Moved from the Teletype 2.3 beta 1 thread
I noticed some issues with variables while I attempted to make a strumming patch for Just Type. Below is a stripped-down version of that script which isolates just the issues. While the issues I’m encountering aren’t strictly bugs, I think part of the current behaviour could be changed to be much more useful. And part of it just raises tricky questions.
Clock goes either into input 1 or 3, adjust strumming rate with param. Strumming is represented on trigger outs.
M:
M RSH PARAM 4
S.POP
I:
M.ACT 1
1:
O 1
L 1 4: SCRIPT 2
2:
S: TR.PULSE O
3:
X 0
L 1 4: SCRIPT 4
4:
X ADD X 1
S: TR.PULSE X
What this scene does is use a loop to add multiple pulses to a stack and then play them out at the metro rate. It does so in two different ways.

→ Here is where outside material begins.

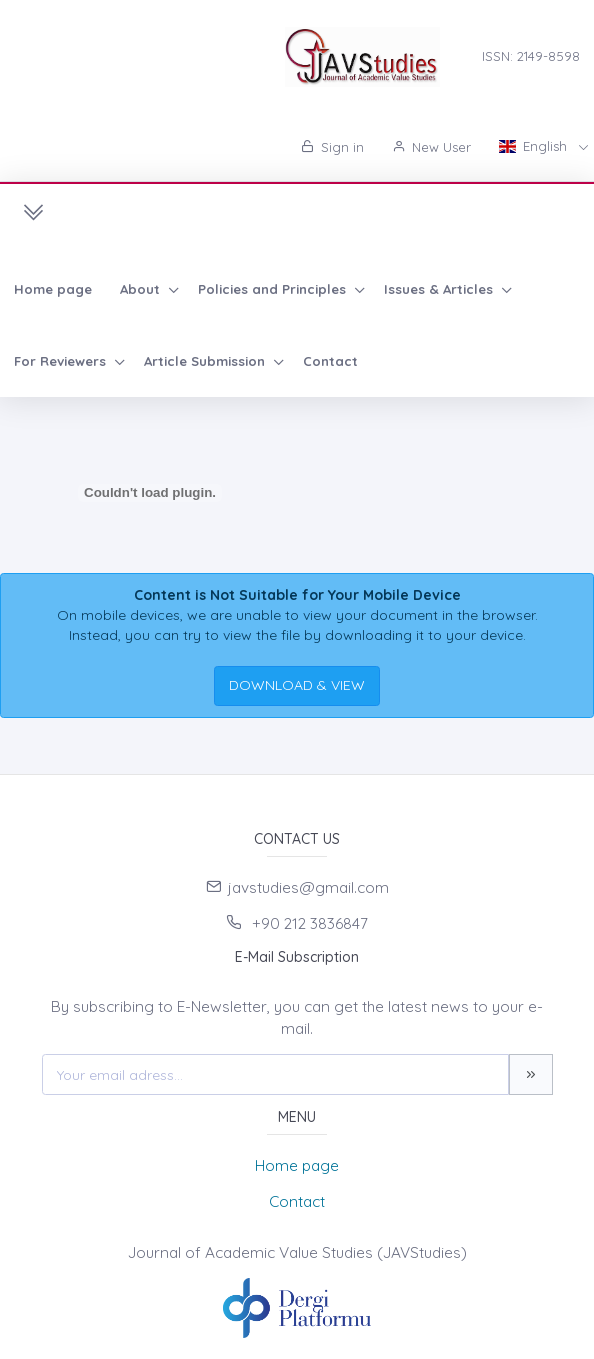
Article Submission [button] (206, 361)
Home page (53, 289)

Because I has been made local to each script, it’s not possible to use it within scripts called from a loop. This is one of the things that I think could be made much more useful: extend the scope of I to scripts called from loops and while pre statements. (and in the case of a loop within a script called from a loop, make it so the innermost I dominates)
Because relying on I within the called script is not an option, and we have to rig some other less elegant way of keeping track of indices. Script 1-2 and 3-4 do it in two different ways; 1-2 use O, which auto-increments on each read, and 3-4 simply use the X variable, incrementing it manually after pushing to stack. However, these do not yield the same result. Script 1-2 only triggers output D, while script 3-4 strum A-B-C-D. It seems that this is because variables within a command pushed to stack are read only when the stack is executed: and by that time the whole loop has ran it’s course and X = 4. This works with O because it is only incremented after it is read from the stack.
The question is: should we make the stack read values of (simple) variables at the time they are pushed? I understand that for some operators that interact with data it’s more interesting for them to be ran when the stack pops. However, for simple variables this seems like a tricky question because there are good and bad things to both ways of treating them. Maybe applying this to only a subset of the variables would be good, ie X and Y, as this allows both “on pop” and “on push” behaviours, and also makes it possible to extend these two different behaviours to “dynamic” operators like P.NEXT when needed (by storing it in those variables, then running S using those); maybe this is too much complexity. Or maybe this problem is specific to using the stack within loops, and this can be addressed by simply making I read on push (assuming the last proposition regarding I is accpeted).
EDIT: after some thought, maybe the best thing we can do to provide both ways of treating variables while reducing confusion is to make it explicit by having some kind of S.NOW (or perhaps S! for short?) operator that reads the value of the operator passing to it at the moment the command is pushed to the stack. This would also make it possible to extend it from variables to any operator, and wouldn’t break any previous scripts using the stack.
Maybe this is more fitting in the 2.2 beta thread? I’ve read discussions about I's scope somewhere but I can’t remember. And knowing how much thought has been given to the inner workings of Teletype, I’m pretty sure some people have thought about the way the stack operates before. Either way, please let me know what you think.